Viscoelastic Hydrogels Governed by Molecular Interactions and Mechanochemical Effects

Hydrogels, particularly those based on polymer networks, exhibit complex mechanical behaviors arising from the interplay between network architecture, molecular interactions, and external stimuli. In particular, their viscoelasticity, energy dissipation, and nonlinear mechanical responses arise from the dynamic nature of crosslinking and multiscale relaxation processes. This review provides a comprehensive overview of hydrogel mechanics from a multiscale perspective, covering viscoelastic behavior, relaxation dynamics, energy dissipation mechanisms, nonlinear deformation, and fracture properties. We summarize recent advances in experimental characterization, including bulk rheology and single-molecule force spectroscopy, and discuss how molecular-level interactions, bond kinetics and mechanochemical processes contribute to macroscopic mechanical performance.
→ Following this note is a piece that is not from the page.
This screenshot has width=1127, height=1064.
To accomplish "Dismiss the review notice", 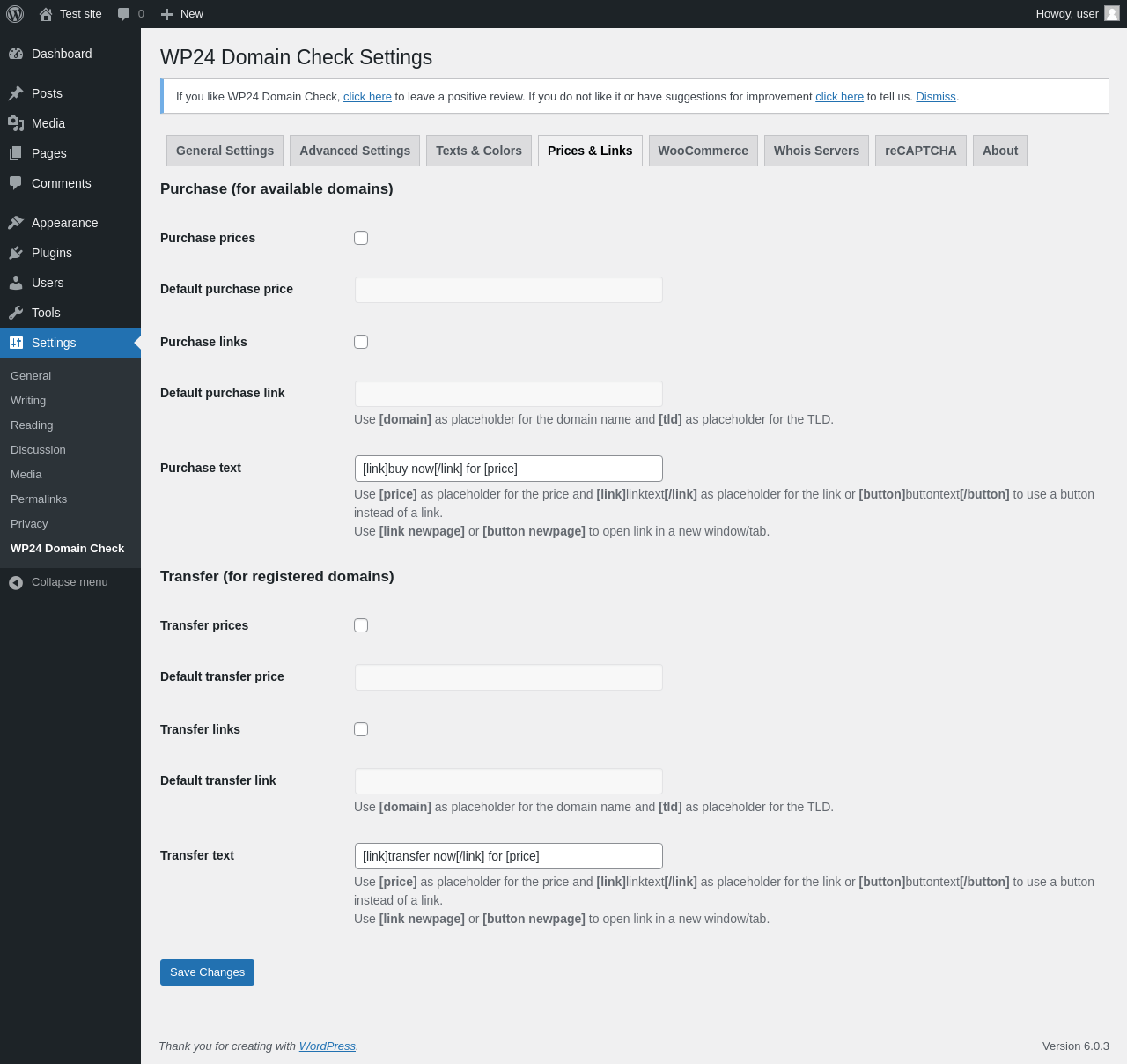I will [x=935, y=97].
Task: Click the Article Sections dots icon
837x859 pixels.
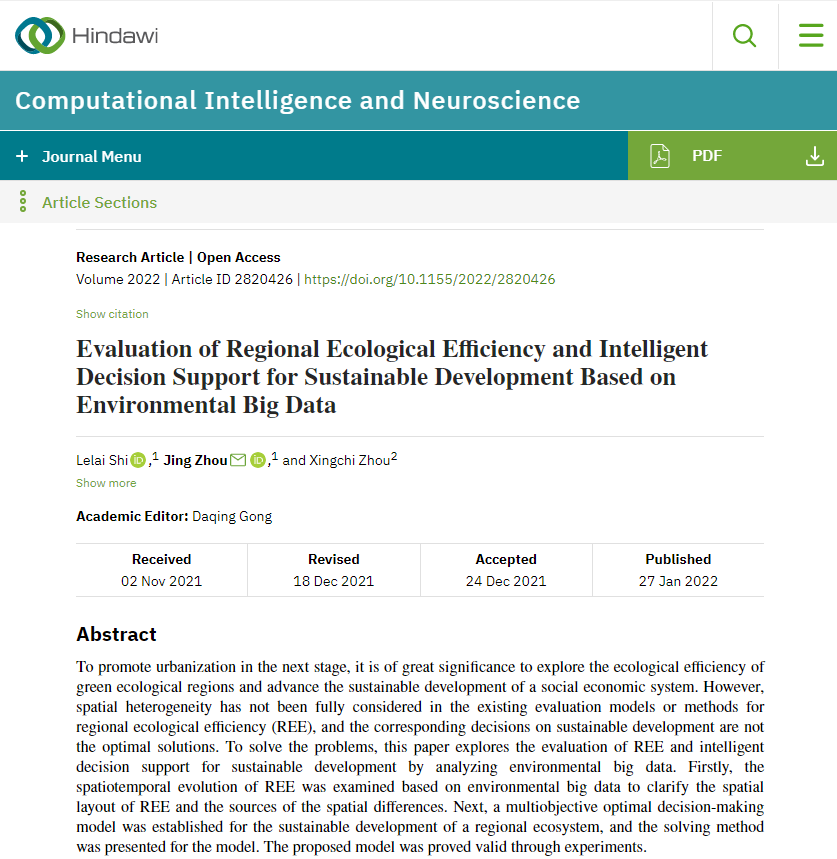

In addition, theoretical models and constitutive frameworks describing transient and dynamic polymer networks are critically evaluated to bridge microscopic dynamics with bulk responses. Emerging strategies that integrate dynamic bonding and force-responsive elements are also discussed in the context of tailoring mechanical adaptability and functionality. Finally, we outline current challenges and future directions toward the rational design of hydrogels with tunable viscoelasticity, enhanced mechanical robustness, and programmable mechanical functions.